▶ **PROMPT**
Repeat the lines of the records below exactly, everything from the line containing "Viewport: 887px width, 635px height." down to the line containing "(x=76, y=188)", both of those lines included, and nothing else.

(Entries on target coordinates)
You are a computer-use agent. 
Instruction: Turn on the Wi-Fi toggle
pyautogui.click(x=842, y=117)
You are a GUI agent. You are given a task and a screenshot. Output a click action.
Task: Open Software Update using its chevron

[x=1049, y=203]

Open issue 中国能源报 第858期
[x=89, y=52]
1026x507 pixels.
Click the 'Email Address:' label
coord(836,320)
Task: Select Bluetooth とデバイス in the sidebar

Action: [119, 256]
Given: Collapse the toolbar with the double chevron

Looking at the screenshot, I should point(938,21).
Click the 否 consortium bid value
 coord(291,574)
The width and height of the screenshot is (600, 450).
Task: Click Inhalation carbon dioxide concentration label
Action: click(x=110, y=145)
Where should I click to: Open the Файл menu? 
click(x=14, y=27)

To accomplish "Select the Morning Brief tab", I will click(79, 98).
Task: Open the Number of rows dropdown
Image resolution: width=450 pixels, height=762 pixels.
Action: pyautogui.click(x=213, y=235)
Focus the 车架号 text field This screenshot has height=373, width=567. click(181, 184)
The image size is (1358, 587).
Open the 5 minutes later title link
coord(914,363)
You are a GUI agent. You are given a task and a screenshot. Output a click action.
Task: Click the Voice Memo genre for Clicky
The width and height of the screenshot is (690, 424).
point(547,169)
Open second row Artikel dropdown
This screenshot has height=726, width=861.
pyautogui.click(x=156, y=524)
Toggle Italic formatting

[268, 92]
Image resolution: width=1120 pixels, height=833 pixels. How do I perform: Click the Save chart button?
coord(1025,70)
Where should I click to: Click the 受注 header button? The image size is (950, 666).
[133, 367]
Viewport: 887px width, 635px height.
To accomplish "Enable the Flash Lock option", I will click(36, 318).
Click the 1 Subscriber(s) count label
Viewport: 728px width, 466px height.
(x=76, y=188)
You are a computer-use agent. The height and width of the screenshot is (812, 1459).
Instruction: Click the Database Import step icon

▶ **OUTPUT OF THE TASK**
Viewport: 887px width, 635px height.
To accomplish "Enable the Flash Lock option", I will click(36, 318).
Click the 1 Subscriber(s) count label
Viewport: 728px width, 466px height.
(x=76, y=188)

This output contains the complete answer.